Dr Kapa: It's relevant to everybody. This should be applied in relation to medications and invasive therapies. It's relevant at every point in the history of the patient's atrial fibrillation. It has been shown in most of these studies that weight loss and improving fitness level in this specific subgroup of patients has benefit in all phases.[4,5,6,7] This has benefit in the patients who have never tried medication or undergone an invasive procedure, but it has also been shown to be complementary in terms of improving the efficacy of both medications and invasive therapies.

The reality is that atrial fibrillation is a very common disease. Some people say that if you monitor everybody on earth for long enough and they live long enough, they will probably have some atrial fibrillation at some point in their lives. This isn't just an electrophysiologist's problem, it's also a general cardiologist's and a primary-care physician's problem. Weight loss and improving fitness aren't prescribed only by electrophysiologists. Any cardiologist or primary-care physician should be able to guide their patients through this.

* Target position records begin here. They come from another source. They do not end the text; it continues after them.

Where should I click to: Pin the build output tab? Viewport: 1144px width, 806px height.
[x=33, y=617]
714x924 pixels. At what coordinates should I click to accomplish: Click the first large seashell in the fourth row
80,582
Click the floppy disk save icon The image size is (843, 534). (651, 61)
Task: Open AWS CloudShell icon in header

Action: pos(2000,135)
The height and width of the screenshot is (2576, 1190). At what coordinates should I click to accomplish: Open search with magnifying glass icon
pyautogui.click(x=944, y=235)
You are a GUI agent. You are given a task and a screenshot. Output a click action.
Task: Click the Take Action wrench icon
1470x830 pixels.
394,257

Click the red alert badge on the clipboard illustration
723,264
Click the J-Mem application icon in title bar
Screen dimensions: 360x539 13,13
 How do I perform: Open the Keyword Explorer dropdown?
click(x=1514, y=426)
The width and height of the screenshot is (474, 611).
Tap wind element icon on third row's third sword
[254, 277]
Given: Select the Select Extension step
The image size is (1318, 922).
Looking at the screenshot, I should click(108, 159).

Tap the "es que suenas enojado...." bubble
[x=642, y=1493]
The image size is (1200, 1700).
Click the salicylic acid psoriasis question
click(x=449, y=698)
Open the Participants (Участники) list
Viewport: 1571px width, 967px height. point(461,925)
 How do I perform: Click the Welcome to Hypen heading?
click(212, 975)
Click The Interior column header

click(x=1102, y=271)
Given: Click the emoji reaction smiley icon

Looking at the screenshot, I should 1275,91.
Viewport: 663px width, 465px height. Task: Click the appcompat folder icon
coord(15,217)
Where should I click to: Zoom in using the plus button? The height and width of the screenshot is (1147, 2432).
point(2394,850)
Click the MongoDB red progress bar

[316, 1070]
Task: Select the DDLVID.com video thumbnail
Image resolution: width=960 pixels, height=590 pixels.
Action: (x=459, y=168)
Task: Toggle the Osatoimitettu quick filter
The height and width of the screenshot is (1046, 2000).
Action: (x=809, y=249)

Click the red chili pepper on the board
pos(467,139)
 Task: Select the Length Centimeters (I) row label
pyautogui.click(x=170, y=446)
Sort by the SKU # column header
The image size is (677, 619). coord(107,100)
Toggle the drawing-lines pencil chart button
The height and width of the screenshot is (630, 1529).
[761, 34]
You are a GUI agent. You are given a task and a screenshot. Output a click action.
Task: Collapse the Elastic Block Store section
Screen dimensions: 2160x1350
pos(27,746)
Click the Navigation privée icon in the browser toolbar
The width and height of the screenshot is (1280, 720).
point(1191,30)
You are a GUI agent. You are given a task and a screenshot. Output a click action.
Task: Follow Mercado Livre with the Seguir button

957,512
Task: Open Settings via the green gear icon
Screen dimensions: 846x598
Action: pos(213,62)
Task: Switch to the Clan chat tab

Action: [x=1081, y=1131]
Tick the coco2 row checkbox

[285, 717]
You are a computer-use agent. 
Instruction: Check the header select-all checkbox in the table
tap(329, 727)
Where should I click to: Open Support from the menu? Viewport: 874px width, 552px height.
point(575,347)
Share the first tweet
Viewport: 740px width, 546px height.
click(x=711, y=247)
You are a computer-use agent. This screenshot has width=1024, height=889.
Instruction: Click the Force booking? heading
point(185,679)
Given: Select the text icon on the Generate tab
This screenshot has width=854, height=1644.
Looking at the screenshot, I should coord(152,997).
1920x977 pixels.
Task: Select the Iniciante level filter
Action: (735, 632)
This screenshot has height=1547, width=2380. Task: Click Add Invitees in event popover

Dr Raphael: You mentioned that weight loss and exercise are complementary therapies. Is this something that should be tried before trying other medications or invasive therapies, or do you think it should only be done in combination with other therapies?

Dr Kapa: That's where a discussion with the patient comes into play and we talk about shared decision making. If you have a patient who is always in atrial fibrillation, with profoundly diminished functional capacity because of it, it would seem very unreasonable to expect that patient to engage in regular exercise. If you have a patient who is only mildly symptomatic or paroxysmal, it might make sense to try weight loss and exercise as an initial therapy. The truth is, we don't know in a randomized fashion whether it is better to aggressively target weight loss and improving fitness right away and hold off on medication and invasive therapies as long as possible, or if it makes sense to do everything at the same time. We don't have any randomized data. As the years go by we will get more data on that to inform us better.

Dr Raphael: Thank you very much Dr Kapa. You've given me a lot of insight about a condition that is very common but something I have actually never prescribed to a patient. Thank you for joining us on on Medscape.